Sulla base di cosa, dunque, alle ore 18 ci viene detto che la curva si è appiattita, forse la curva si sta abbassando? E sulla base di cosa si vuole decidere se e quando riaprire le attività economiche? «I dati di oggi ci parlano di una situazione in lento ma costante miglioramento. Lo sforzo complicato che stiamo facendo quindi porta a risultati». Lo ha affermato l’assessore al Welfare di Regione Lombardia, Giulio Gallera, lunedì 6 aprile. L’aumento dei positivi al coronavirus era stato di 1089 unità contro i 1337 del giorno precedente. Tutto giusto, quindi. Anzi, per niente. Una gola profonda ci permette di affermare il contrario. Tenetevi forte: la nostra gola profonda è… il sito ufficiale della regione, Lombardia notizie online, secondo il quale il numero di tamponi effettuato lunedì 6 aprile è stato di 5005, mentre il giorno precedente erano stati 8107. Se si fanno meno tamponi, si trovano meno positivi, un po’ come se si fanno meno controlli con i palloncini si trovano meno automobilisti ubriachi… E il rapporto è nettamente peggiorato, su 100 tamponi i positivi di lunedì sono stati oltre 21, contro i 16 del giorno precedente.
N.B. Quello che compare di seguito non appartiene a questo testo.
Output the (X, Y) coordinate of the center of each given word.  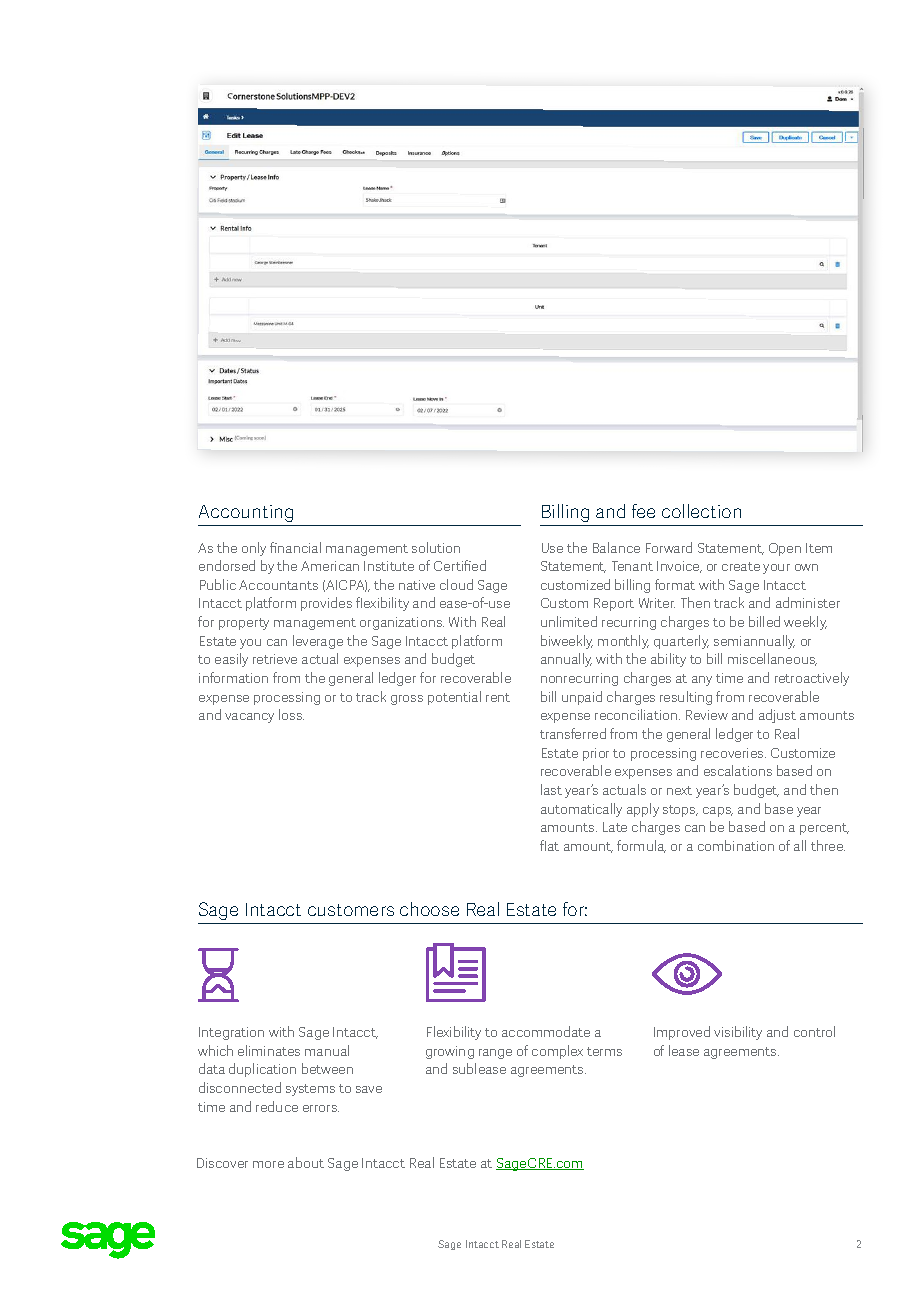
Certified (460, 565)
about (306, 1162)
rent (498, 697)
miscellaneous (772, 659)
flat (549, 845)
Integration (231, 1033)
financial (295, 547)
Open (785, 549)
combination (736, 845)
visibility (738, 1033)
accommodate (546, 1031)
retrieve (275, 659)
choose (429, 909)
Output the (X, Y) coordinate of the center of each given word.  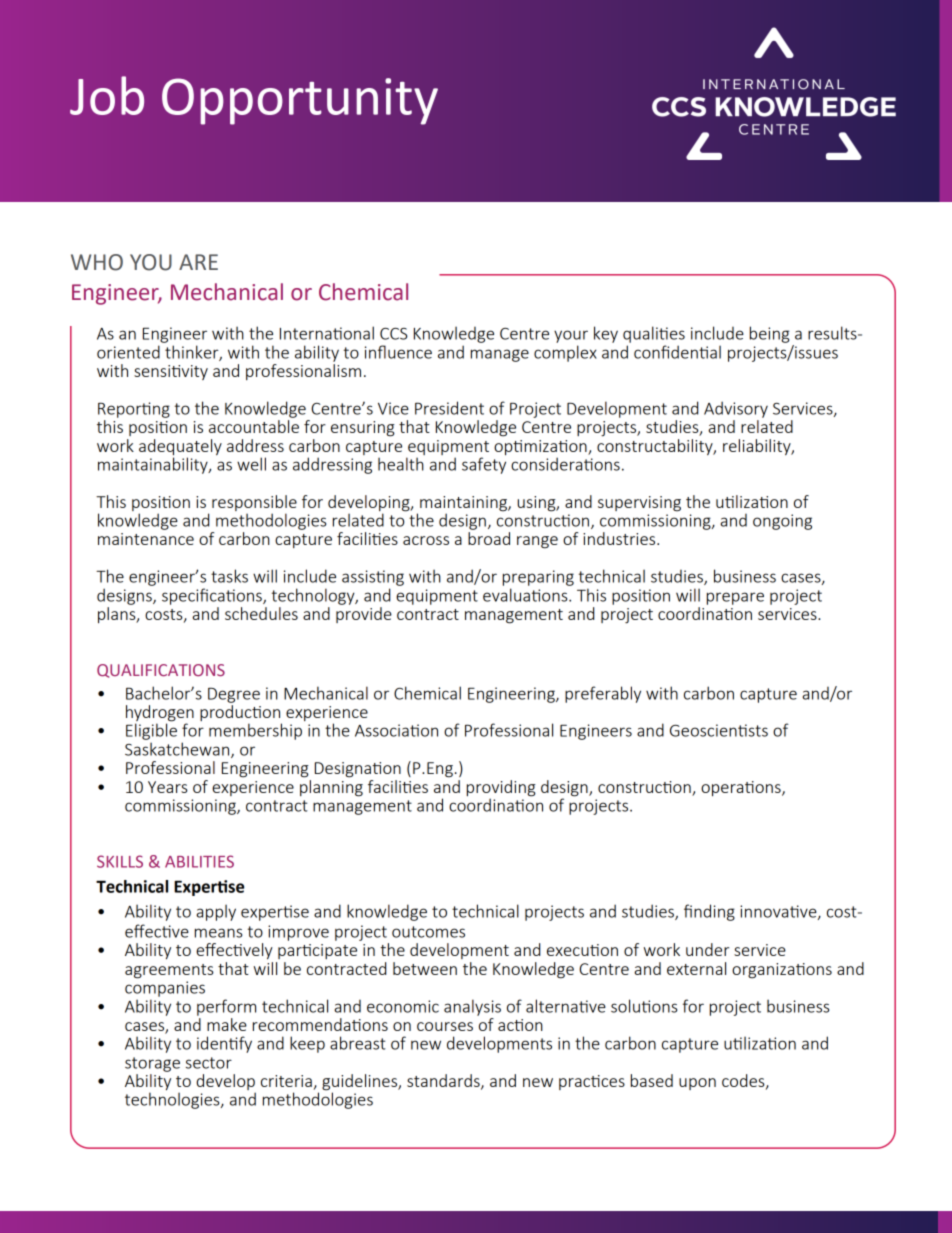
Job (107, 95)
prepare (735, 598)
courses (445, 1026)
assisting (373, 578)
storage (152, 1064)
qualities (654, 336)
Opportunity (300, 101)
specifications (213, 596)
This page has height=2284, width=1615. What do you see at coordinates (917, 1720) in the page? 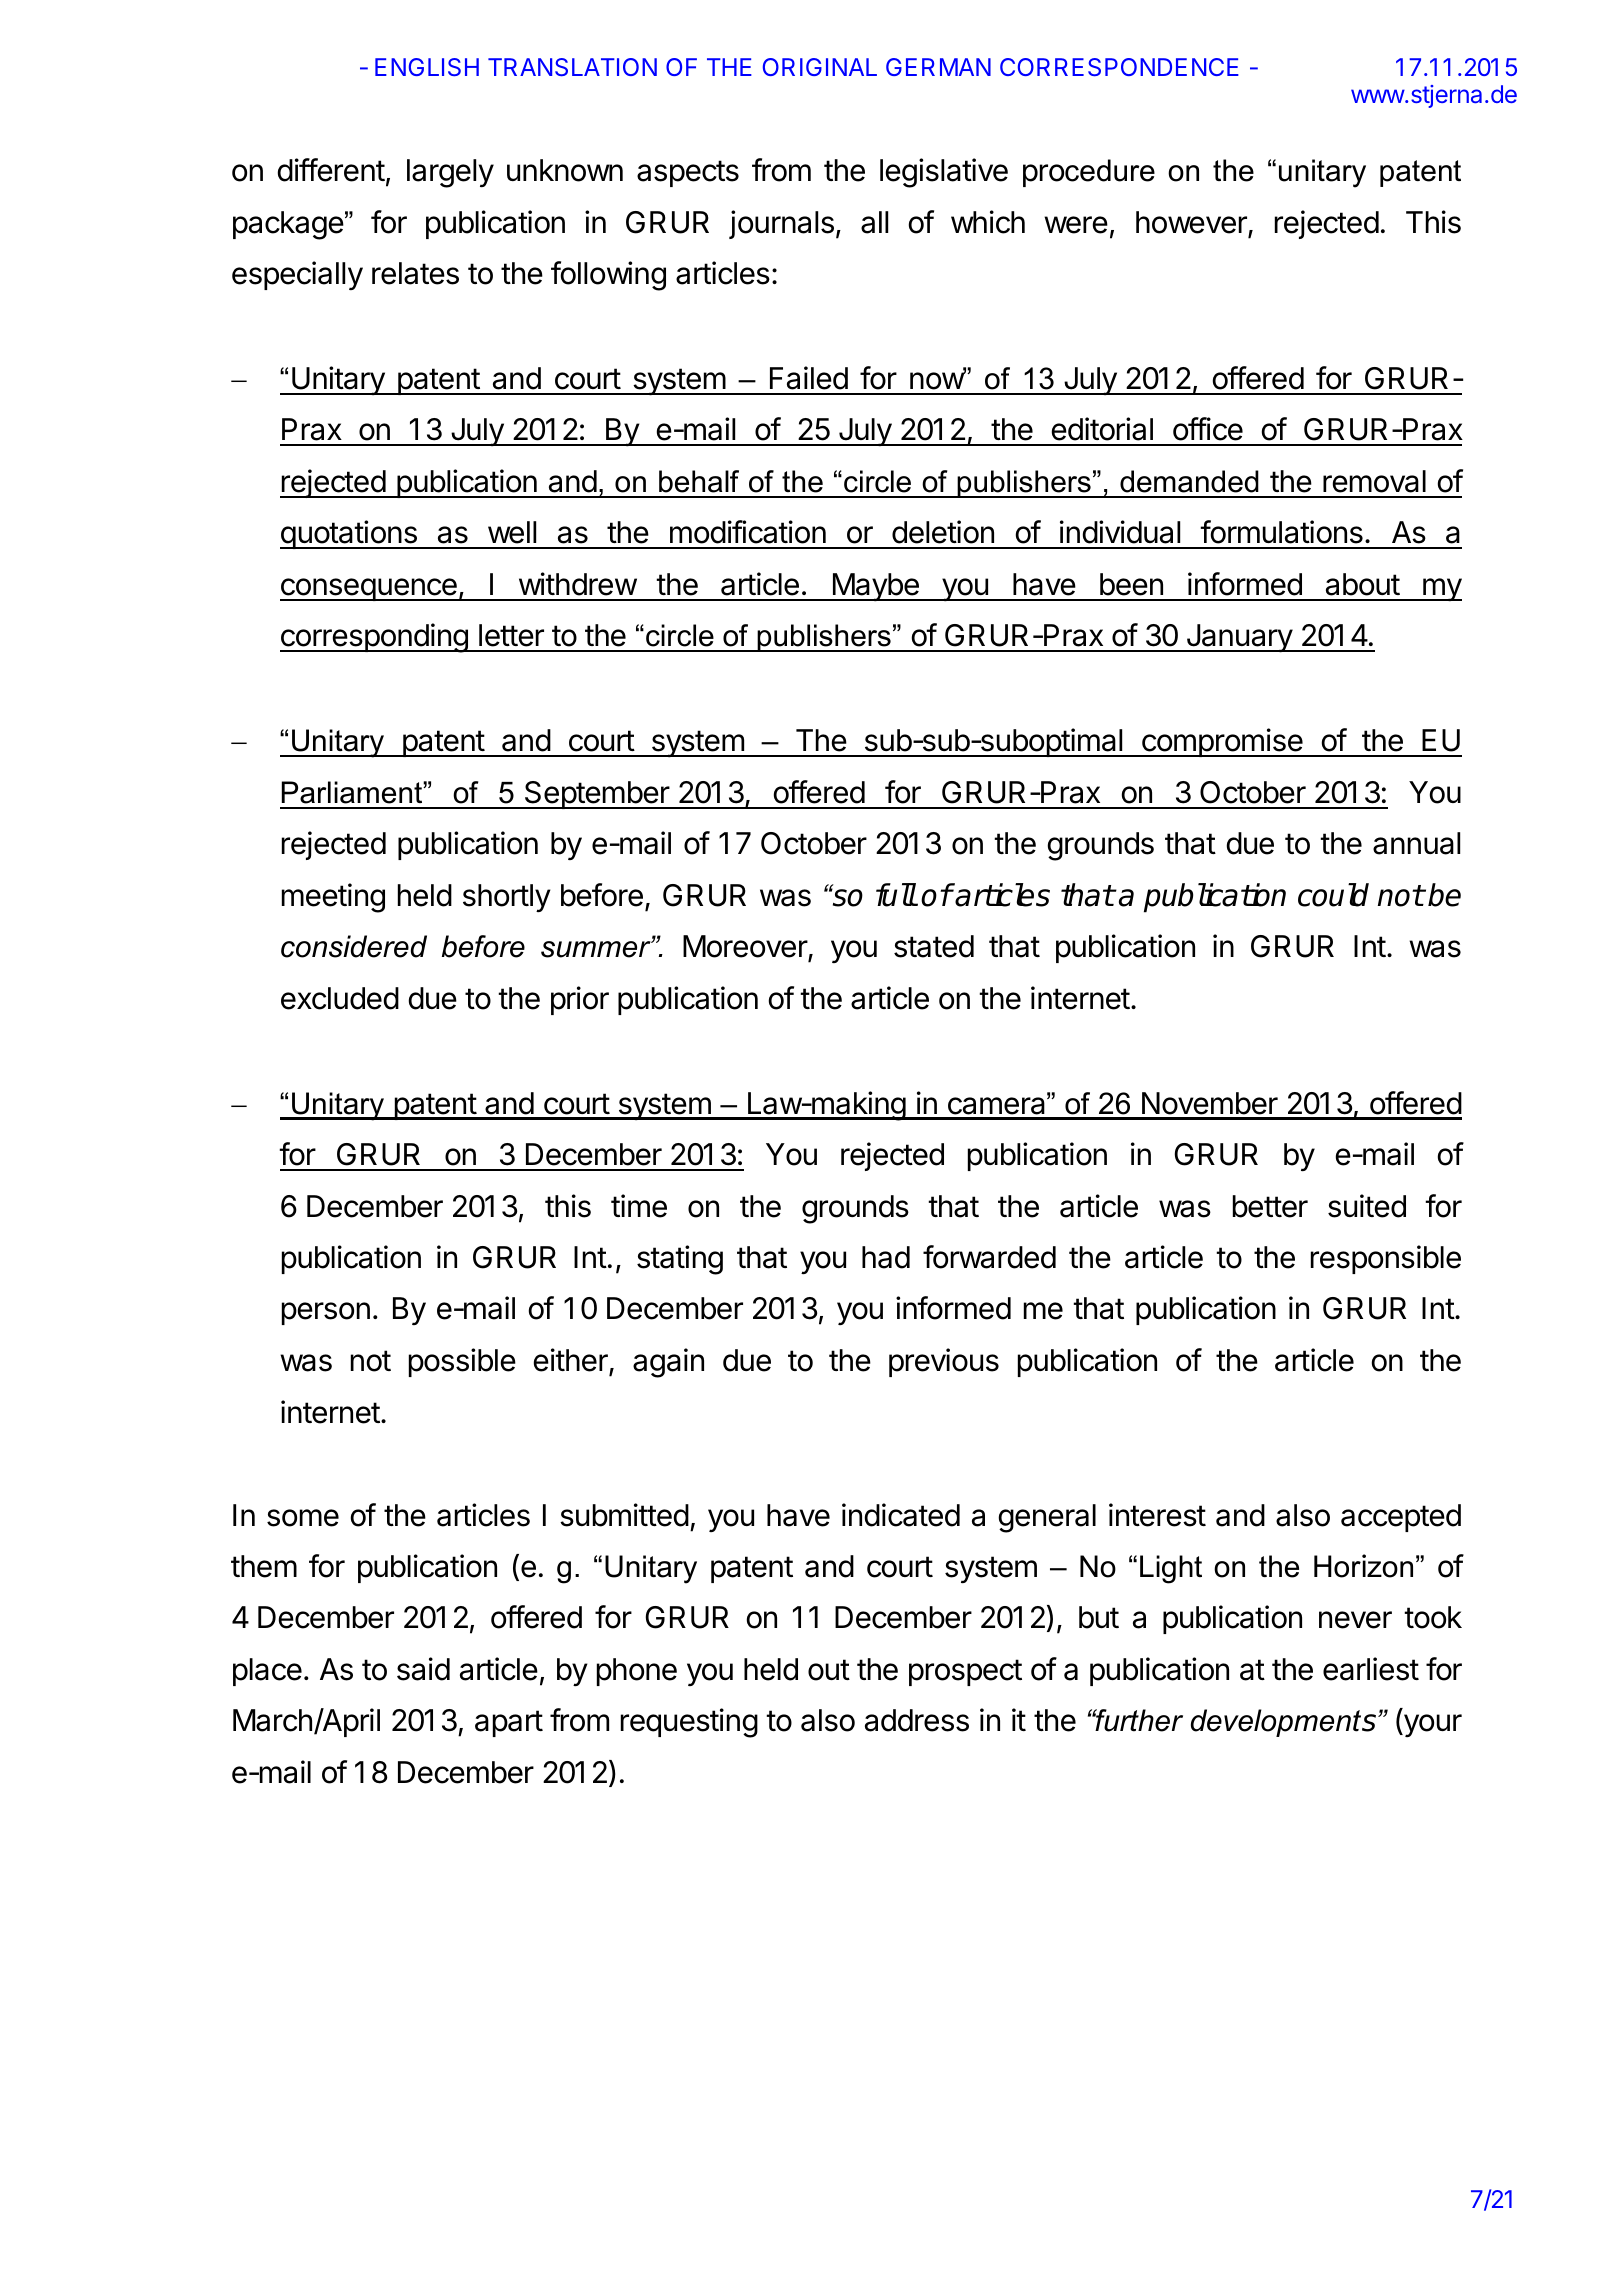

Se a ciò si aggiunge che lunedì 6 aprile sono stati registrati 297 morti da coronavirus contro i 249 del giorno precedente, ci si chiede sulla base di cosa Gallera abbia affermato: «I dati di oggi ci parlano di una situazione in lento ma costante miglioramento», senza che lo schieramento dei giornalisti a reti unificate abbia avuto nulla da eccepire.

Il giorno dopo, cioè ieri martedì 7 aprile, le cose non sono andate molto diversamente. I morti sono scesi di poche unità a 282, e ancora una volta i positivi sono scesi a 791, ma ancora una volta è sceso anche il numero dei tamponi a 4342; il rapporto numero di tamponi-positivi era migliore di lunedì e peggiore di domenica. E ancora una volta i dati sono stati salutati come positivi, incluso quello di Milano città: più 99 positivi quando il giorno prima erano 112; già, ma su quanti tamponi?

Ma la fase 2 sulla base di cosa si dovrebbe decidere? Sulla base di dati sottostimati di 10 o 50 volte? E magari facendo il confronto tra due numeri di persone trovate positive al coronavirus in due giorni consecutivi, ottenuti sulla base di due numeri molto diversi di tamponi effettuati? «La ripresa potrà quindi essere solo graduale e prudente. È superfluo segnalare come qualsiasi imprudenza potrebbe determinare un disastro di proporzioni difficili da immaginare». Lo scrivono i soliti catastrofisti da web? No, i medici chirurghi della Lombardia.